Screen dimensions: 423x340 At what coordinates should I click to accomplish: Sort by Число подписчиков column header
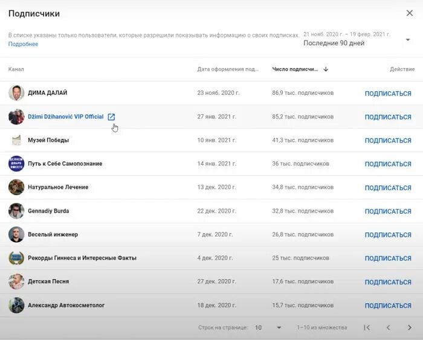(295, 69)
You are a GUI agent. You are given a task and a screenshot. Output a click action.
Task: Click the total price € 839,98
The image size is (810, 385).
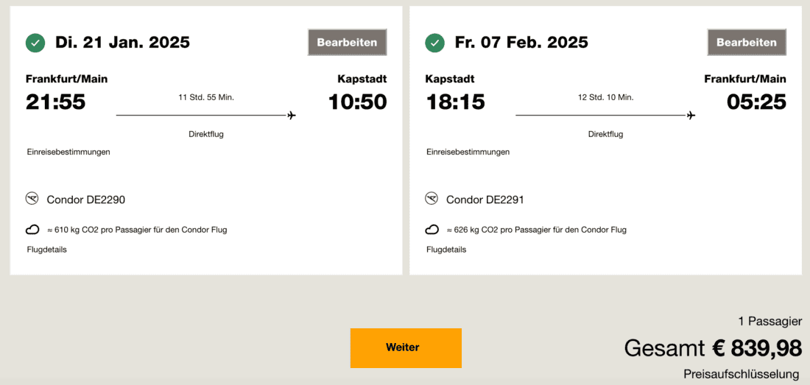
# # # # #
● **WHAT IS EXPECTED**: Return the material above verbatim, minus the pictures.

● **REPLY TO THE TASK**:
Screen dimensions: 423x340 At what coordinates should I click to accomplish: Sort by Число подписчиков column header
(295, 69)
You are a GUI agent. You are given a task and a screenshot. Output a click action.
Task: Click the total price € 839,98
The image size is (810, 385).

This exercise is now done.